Online fraudsters have carried out a “widepread” cyber attack on the European Union’s Emissions Trading Scheme (ETS), the EU commission said Thursday, promising a security review.
The scam involved fake emails asking users of the carbon trading registries to log on to a malicious website and disclose their user identification code and password, the commission said.
With this data the cyber attackers could carry out fraudulent transactions at their victims’ expense, for example by stealing carbon emissions trading certificates.
“Some fraudulent transactions were carried out,” but the security of the Community Registry and transaction log “has not been compromised,” the EU executive assured.
The widespread “phishing” attack took place last Thursday.
Alerted by the Netherlands and Norway, the EU Commission informed all 27 member states and asked them to take “appropriate security measures” immediately.
The European Commission said in a statement that it “intends to prepare revised Internet security guidelines” following the cyber attacks.

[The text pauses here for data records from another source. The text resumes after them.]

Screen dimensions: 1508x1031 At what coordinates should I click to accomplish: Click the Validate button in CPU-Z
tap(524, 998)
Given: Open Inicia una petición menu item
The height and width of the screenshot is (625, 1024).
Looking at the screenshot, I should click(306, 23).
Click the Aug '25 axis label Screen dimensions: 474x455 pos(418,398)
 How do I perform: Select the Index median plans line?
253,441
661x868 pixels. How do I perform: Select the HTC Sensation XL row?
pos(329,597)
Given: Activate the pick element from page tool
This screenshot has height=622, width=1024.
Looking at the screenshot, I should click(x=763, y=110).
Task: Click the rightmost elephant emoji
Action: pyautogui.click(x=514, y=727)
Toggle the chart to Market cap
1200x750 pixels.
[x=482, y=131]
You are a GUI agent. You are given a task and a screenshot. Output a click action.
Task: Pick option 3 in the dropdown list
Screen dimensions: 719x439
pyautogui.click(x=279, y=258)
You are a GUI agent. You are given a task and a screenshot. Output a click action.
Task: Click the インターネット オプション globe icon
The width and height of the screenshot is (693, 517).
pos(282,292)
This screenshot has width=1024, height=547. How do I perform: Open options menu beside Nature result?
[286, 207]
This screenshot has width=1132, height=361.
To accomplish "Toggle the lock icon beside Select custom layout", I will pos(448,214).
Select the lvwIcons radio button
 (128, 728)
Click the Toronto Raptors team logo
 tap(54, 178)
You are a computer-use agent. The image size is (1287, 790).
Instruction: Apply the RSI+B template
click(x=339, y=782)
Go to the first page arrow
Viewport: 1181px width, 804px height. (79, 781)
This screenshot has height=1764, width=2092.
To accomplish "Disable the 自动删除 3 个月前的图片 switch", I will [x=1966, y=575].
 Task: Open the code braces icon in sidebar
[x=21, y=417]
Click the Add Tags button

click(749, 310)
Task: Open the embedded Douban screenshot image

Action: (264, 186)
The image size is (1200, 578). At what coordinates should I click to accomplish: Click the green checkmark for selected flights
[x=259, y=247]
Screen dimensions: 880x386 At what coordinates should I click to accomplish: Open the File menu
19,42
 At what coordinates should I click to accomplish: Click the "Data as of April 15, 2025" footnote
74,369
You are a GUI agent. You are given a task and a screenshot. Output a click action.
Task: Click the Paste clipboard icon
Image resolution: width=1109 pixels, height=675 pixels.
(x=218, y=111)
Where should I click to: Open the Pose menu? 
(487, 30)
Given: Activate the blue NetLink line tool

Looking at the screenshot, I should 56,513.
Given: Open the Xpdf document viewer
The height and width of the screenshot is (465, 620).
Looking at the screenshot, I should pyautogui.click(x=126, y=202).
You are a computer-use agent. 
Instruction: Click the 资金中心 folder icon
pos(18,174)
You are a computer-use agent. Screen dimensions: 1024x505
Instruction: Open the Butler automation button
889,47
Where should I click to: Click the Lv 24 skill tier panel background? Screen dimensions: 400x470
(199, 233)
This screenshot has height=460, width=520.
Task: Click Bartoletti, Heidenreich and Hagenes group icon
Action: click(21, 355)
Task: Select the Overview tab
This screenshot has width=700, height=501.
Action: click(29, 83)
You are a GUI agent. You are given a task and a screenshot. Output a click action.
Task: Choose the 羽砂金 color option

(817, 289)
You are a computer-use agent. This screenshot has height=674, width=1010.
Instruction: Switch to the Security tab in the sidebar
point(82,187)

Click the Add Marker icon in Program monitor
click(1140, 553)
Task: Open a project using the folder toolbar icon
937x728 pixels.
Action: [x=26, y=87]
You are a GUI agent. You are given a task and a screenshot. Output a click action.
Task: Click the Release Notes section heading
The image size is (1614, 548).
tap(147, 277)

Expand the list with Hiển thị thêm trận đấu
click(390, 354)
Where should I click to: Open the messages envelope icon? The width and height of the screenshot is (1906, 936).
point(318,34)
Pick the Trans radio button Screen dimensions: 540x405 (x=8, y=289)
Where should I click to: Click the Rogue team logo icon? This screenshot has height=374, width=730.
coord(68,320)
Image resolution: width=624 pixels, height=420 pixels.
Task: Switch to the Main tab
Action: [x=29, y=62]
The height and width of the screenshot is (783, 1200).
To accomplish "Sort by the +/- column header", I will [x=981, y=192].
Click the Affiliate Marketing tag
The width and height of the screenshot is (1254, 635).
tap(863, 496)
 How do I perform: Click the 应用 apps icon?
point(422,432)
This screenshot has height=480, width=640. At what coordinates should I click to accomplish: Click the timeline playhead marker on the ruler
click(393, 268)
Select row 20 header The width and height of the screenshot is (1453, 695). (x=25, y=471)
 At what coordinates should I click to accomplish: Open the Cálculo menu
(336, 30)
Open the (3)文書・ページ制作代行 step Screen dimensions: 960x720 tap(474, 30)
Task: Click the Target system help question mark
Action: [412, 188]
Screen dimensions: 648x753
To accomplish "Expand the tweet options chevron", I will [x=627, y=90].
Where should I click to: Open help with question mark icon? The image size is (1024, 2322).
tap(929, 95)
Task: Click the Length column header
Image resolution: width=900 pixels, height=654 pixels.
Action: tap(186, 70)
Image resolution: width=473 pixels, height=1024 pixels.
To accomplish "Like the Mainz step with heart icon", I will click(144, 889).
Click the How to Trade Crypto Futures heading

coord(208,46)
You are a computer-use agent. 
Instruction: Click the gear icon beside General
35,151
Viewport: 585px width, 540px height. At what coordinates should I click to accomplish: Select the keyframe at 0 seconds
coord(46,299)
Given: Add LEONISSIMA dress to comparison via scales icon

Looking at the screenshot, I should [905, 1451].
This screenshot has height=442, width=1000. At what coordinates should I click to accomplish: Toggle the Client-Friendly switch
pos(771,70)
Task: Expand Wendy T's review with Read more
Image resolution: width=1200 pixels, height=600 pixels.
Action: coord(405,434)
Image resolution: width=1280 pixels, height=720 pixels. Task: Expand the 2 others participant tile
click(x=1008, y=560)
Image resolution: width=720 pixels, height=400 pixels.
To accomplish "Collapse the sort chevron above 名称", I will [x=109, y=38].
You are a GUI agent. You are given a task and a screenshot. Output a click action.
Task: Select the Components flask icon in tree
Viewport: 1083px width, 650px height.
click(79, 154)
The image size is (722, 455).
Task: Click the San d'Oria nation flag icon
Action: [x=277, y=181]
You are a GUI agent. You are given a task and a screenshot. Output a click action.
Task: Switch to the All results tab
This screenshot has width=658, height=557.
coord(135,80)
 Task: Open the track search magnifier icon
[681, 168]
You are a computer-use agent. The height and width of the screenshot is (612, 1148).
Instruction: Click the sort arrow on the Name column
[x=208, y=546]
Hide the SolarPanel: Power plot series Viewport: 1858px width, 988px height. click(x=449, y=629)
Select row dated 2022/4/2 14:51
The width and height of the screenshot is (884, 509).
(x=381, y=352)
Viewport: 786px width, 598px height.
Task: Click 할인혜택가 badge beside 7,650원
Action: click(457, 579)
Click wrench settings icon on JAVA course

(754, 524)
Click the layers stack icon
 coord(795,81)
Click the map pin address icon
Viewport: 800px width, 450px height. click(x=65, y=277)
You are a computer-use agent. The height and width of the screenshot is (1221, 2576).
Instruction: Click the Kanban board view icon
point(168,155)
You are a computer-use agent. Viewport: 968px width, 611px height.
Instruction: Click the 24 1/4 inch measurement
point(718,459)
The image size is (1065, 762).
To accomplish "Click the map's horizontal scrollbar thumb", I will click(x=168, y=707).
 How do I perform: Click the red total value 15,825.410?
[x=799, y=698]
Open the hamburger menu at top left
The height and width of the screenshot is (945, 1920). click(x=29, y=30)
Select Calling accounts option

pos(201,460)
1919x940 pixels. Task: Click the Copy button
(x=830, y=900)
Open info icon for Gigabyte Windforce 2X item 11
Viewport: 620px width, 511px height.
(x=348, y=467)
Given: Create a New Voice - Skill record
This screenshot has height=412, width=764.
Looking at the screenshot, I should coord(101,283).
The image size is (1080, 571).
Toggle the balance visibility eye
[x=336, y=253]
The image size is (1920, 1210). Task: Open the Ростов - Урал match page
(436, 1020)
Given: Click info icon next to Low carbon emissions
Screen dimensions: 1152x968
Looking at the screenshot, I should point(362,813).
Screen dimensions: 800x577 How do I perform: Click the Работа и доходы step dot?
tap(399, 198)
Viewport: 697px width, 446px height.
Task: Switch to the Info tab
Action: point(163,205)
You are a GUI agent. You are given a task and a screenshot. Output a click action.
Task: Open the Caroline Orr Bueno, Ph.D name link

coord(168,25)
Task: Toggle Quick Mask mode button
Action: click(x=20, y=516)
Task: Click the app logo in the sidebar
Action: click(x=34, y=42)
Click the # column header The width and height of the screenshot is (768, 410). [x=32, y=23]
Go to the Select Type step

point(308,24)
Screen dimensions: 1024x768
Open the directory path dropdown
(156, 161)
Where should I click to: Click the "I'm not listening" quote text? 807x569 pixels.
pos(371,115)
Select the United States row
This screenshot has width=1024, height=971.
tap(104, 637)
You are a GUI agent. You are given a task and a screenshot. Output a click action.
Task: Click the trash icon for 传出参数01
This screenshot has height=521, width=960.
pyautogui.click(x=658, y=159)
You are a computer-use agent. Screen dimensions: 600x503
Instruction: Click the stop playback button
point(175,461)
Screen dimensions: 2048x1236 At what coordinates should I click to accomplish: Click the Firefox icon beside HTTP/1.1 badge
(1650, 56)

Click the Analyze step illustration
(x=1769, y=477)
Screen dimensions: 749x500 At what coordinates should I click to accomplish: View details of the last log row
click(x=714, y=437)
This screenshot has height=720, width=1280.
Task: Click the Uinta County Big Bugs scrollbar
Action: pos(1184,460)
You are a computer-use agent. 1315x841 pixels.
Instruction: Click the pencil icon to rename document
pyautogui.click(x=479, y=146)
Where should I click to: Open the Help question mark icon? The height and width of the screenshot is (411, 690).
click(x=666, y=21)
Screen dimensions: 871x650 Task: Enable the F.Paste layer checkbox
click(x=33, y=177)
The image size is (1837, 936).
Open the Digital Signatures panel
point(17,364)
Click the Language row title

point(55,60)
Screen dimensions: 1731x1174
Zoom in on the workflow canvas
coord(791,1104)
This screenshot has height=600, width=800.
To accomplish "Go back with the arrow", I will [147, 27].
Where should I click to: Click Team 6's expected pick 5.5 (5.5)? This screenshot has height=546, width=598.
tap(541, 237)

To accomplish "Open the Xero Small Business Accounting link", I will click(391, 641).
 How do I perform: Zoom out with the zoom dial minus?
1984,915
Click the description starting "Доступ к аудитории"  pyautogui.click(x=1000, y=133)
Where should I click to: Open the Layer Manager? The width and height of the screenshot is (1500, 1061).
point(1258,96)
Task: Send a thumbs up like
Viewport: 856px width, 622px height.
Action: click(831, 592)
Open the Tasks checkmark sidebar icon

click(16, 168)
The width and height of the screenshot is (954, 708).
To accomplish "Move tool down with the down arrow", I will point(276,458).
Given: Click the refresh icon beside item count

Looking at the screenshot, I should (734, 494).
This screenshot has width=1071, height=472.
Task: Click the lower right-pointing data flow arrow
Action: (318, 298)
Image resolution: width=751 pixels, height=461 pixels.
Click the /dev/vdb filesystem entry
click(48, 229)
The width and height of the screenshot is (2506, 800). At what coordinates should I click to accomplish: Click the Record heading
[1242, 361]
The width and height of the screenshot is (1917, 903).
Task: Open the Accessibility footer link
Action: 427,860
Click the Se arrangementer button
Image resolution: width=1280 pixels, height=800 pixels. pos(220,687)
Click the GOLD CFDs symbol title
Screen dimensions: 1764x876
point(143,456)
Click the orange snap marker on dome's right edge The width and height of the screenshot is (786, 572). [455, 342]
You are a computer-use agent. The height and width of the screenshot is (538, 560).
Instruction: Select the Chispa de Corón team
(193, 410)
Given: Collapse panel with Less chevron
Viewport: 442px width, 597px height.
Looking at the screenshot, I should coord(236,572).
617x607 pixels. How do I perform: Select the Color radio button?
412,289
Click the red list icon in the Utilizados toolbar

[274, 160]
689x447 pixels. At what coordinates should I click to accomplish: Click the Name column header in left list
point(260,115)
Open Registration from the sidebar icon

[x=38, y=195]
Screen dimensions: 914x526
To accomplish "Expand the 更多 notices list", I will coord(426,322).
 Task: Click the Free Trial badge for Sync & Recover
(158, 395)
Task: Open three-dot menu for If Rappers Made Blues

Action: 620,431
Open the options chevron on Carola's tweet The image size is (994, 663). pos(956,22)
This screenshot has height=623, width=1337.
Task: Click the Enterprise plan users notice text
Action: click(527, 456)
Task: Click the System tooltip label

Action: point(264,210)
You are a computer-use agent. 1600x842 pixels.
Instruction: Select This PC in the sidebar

The Emissions Trading Scheme is a method of putting a price on carbon dioxide emissions to turn them into a valuable resource in a bid to cut emissions from industry and limit the effects of global warming
According to the German version of the Financial Times, Germany was among the countries worst hit along with Belgium, Denmark, Greece, Italy, the Netherlands and Spain.
The attack forced the closure of the carbon registries in 13 European nations, according to Serge Harry, head of the BlueNext environmental trading exchange.
Companies currently receive EU carbon dioxide trading quotas for free. Those who use them sparingly can sell off surplus allowances to bad performers who exceed their free limits.
It is planned to start charging operators in some sectors for the trading permits from 2013.